Chen Aims To Improve Computational Fluid Dynamics (CFD) Software For Turbomachinery

Posted: December 22, 2011

Turbomachinery – pumps, fans, compressors, turbines and other machines that transfer energy between a rotor and a fluid – is especially instrumental in power generation in the aeronautic, automotive, marine, space and industrial sectors. But for engine designers to achieve the most efficient propulsion and power systems, they must understand the physics of very complex air-flow fields produced within multiple stages of constantly rotating rotors and stators.

Jen-Ping Chen’s research team at The Ohio State University used Ohio Supercomputer Center resources to create TURBO simulations for the flow field in an unducted counter-rotating fan.

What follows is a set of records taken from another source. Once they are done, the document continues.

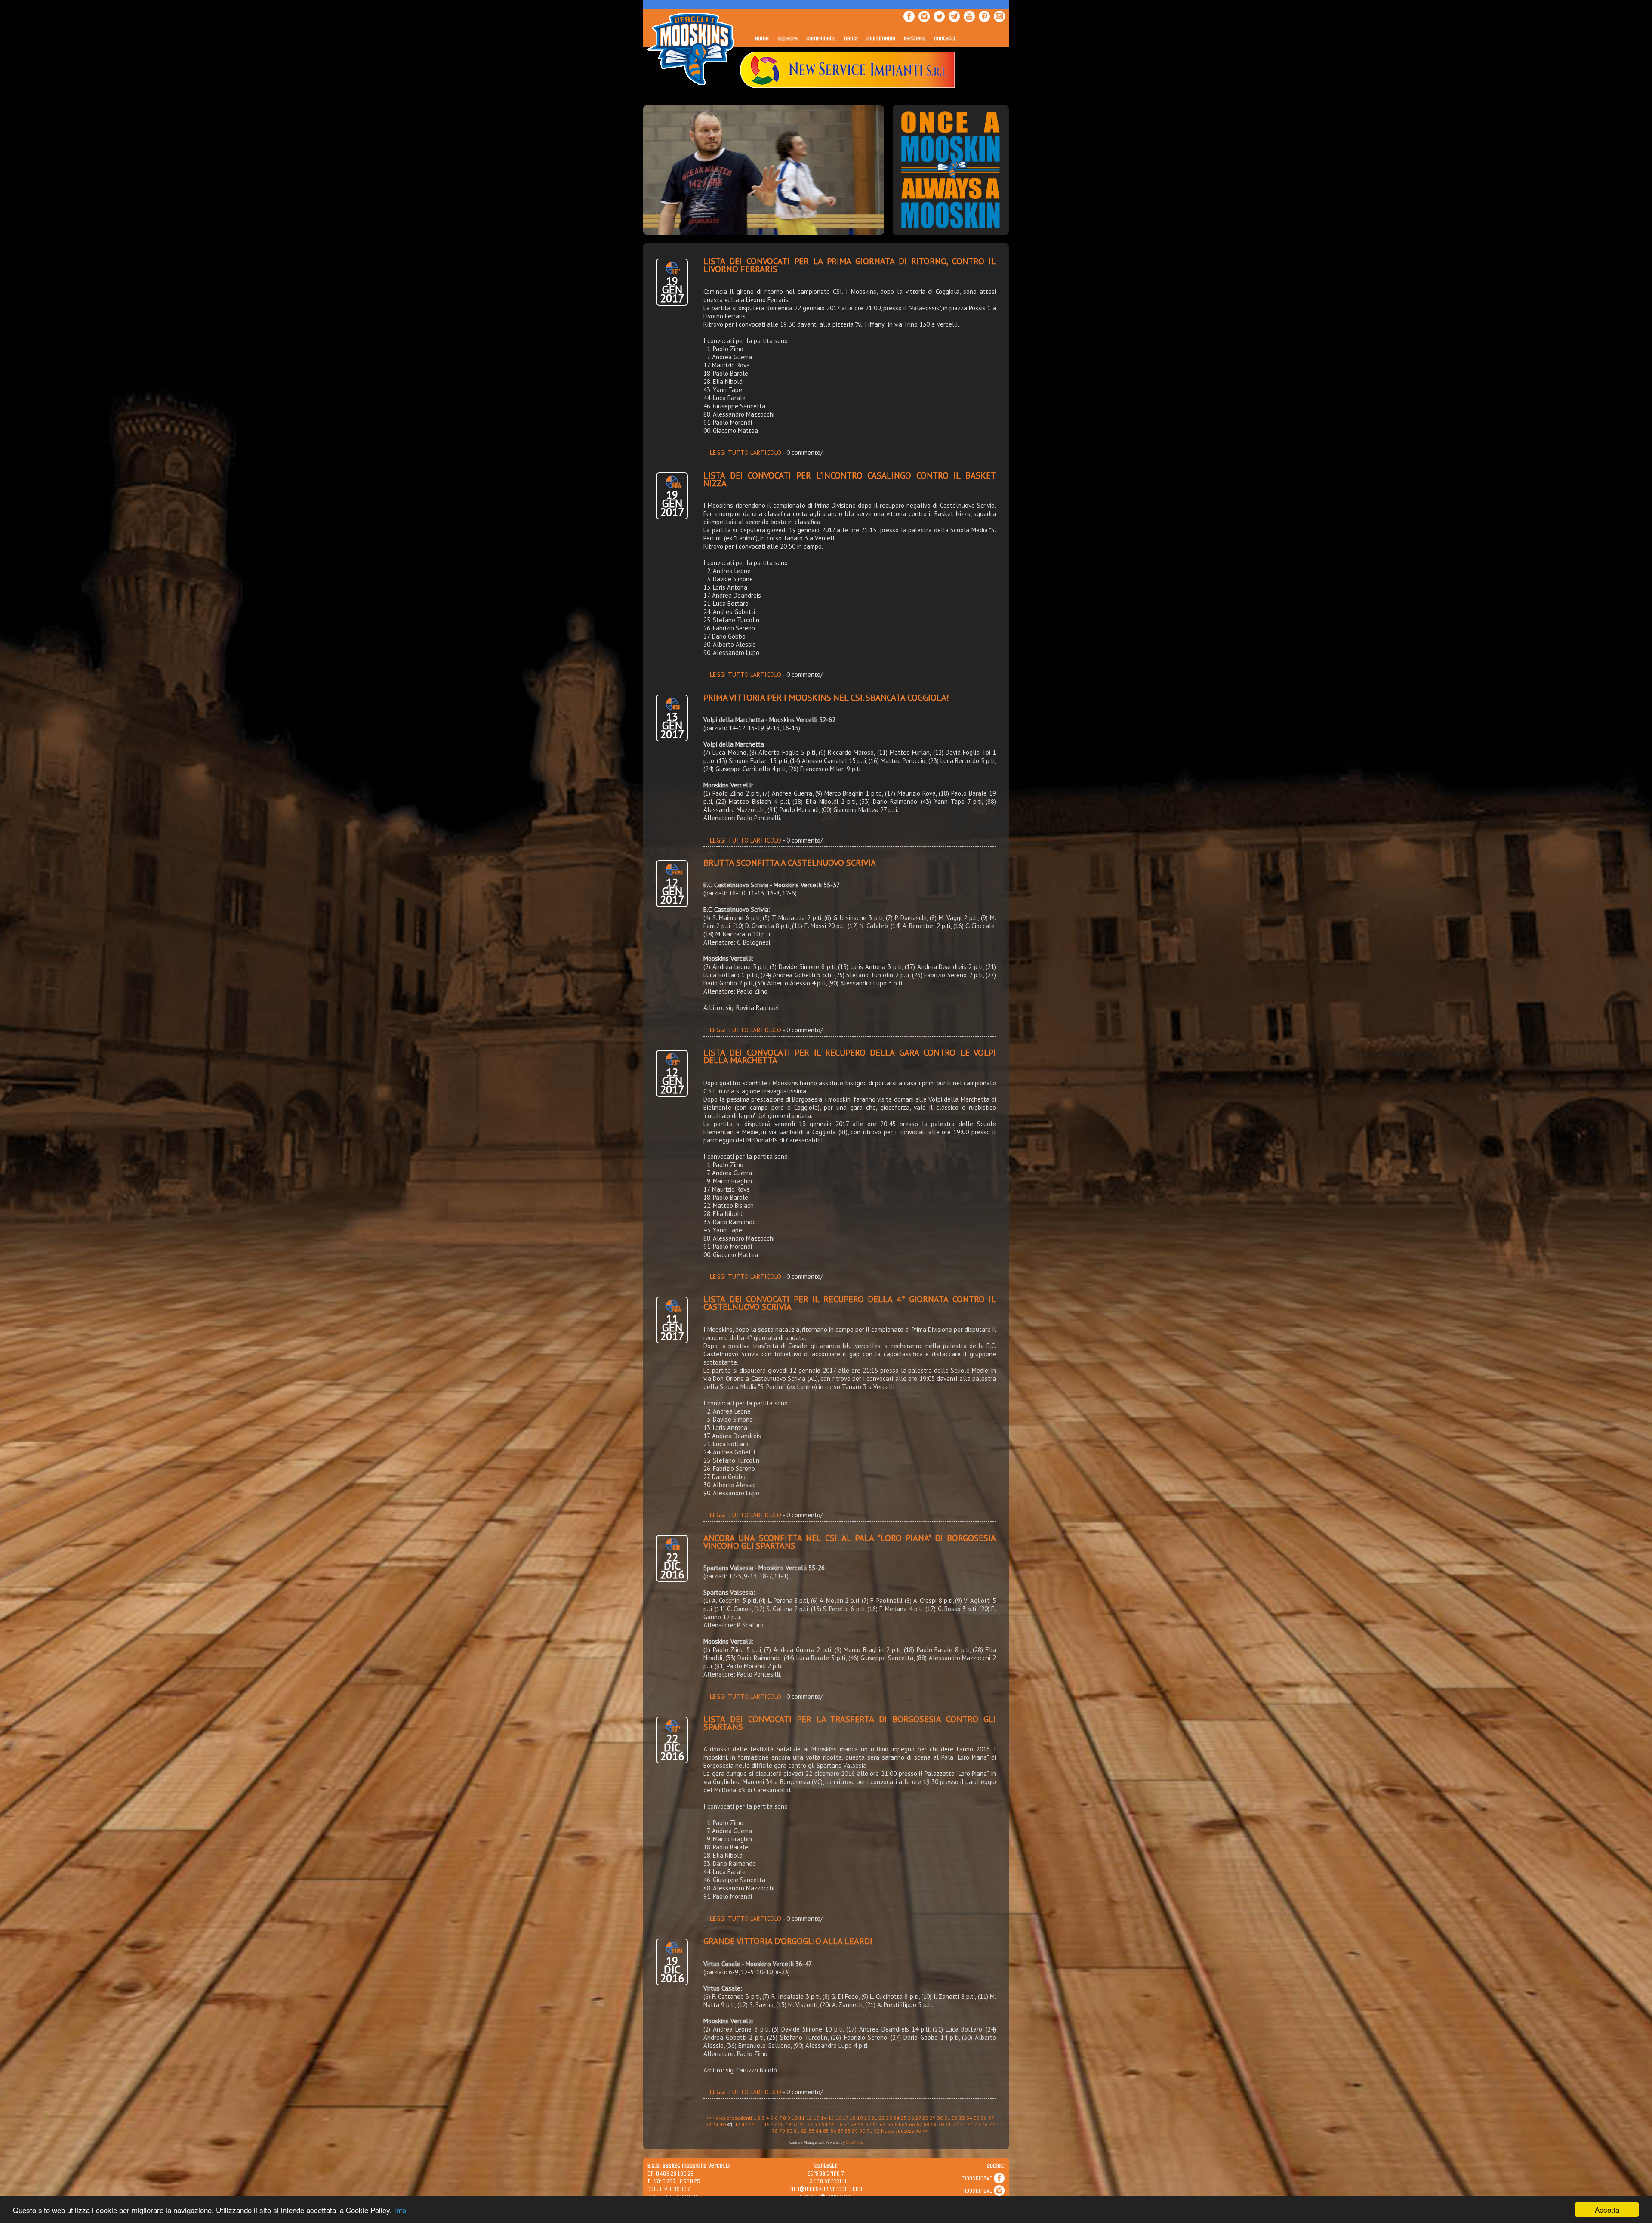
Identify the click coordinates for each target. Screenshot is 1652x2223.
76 (985, 2124)
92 (877, 2130)
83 (811, 2130)
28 (925, 2118)
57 (846, 2124)
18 (853, 2118)
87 (840, 2130)
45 (759, 2124)
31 (947, 2118)
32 (955, 2118)
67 (919, 2124)
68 (926, 2124)
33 (962, 2118)
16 (838, 2118)
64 (897, 2124)
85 (826, 2130)
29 (933, 2118)
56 (839, 2124)
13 (817, 2118)
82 (804, 2130)
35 (977, 2118)
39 (715, 2124)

Jen-Ping Chen, PhD, an associate professor of mechanical and aerospace engineering at The Ohio State University, is working to improve the computational fluid dynamics (CFD) software that engineers use to simulate and evaluate the operation of turbomachinery.

With a simulation tool that is validated and optimized to run efficiently on a large computer cluster, engine designers will have more physical insight to the complex flow field, which will lead to reduced testing, reduced risk, faster time-to-market and lower costs.

Chen was the chief architect of this type of computer code, appropriately named TURBO, which he developed earlier for NASA.